Preparation time 60mins
Cooking time 105mins

Preparation

Step 1

Part one was the chiles. We had picked up ground chiles at Urban Herbs at the West Side Market a while back. The tricky part is figuring out how much pre-ground chiles is equal to fresh chiles ground. In the end we went with 2 tsp. of ancho, 2 tsp. of chile de arbol and 1 tsp. of chipotle. Set aside.

Part two: 1 medium red onion, quartered and 1/2 head of garlic toasted in a small pan (w/o oil) for 10 minutes, turning as needed. Set aside

Part three: In the same pan w/o oil add 2 tbs. almonds, 2 tbs. cashews and 1 tbs. pumpkin seeds, a cinnamon stick, 3 black peppercorns and 3 cloves for 5 minutes. Set aside.

Part four: Add 3 tbs. of oil to the same pan and cook 1 1/2 tbs. of raisins (until plump, 1 minute), then 1 slice of bread until toasted on both sides, finally 1 small plantain diced and cooked until well browned, about 10 minutes. Set all aside.

Part five: add a little more oil if needed and fry 1/2 cup of sesame seeds until browned, about 5 minutes. remove, let cool, grind in a spice grinder until it turns into a paste. Set aside.

Part six: Wipe out the pan and add 1/2 lb. chopped tomatoes, 1/4 lb. chopped tomatillos (we had some leftover tomatillo salsa, about a 1/3 of a cup), 1/2 tsp thyme, and 1/2 tsp Mexican oregano over med-high heat, about 15 minutes. Transfer to a high-speed blender and add 1/2 cup of veg stock and blend well. Set aside.

Part seven: Put the reserved nuts, bread, plantains, raisins, onion, garlic and spices in the high-speed blender, add about 1 cup of veg stock and puree.

Part eight: In a heavy stockpot on med-low heat, add 2 tablespoons of olive oil and fry the chile mixture from step one, stirring constantly for 30-45 seconds. Be careful and don’t let the chiles burn, or it’ll ruin the dish.

Add the tomato puree from step six, and fry until the liquid has almost evaporated, about 10 minutes.

Add the the sesame seed paste from step five and ground ingredients from step seven, stirring constantly, about 10 minutes.

Add 1 cup veg stock to the mole, stir to combine, cook for 20 minutes, stirring occasionally.

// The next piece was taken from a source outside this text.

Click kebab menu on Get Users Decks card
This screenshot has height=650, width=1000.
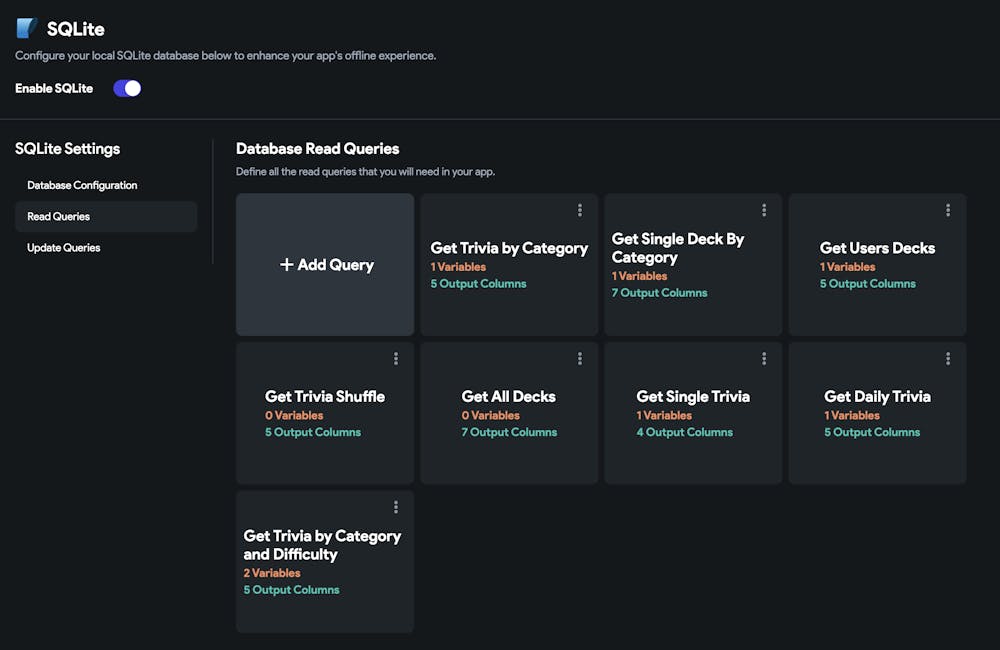coord(948,210)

Part nine: Add one disk of Mexican chocolate (about 3oz), broken up as small as you can make it—we did it the spice grinder in small batches, but a large knife will also do the job. Stir until it melts
Part ten: As the mole thickens, slowly add more veg stock. Let simmer another 30 minutes, adding stock as needed. You’re looking for a final sauce that should thick enough to coat the back of a spoon. Check for salt—you’ll want enough to balance the slight bitterness from the chiles and chocolate.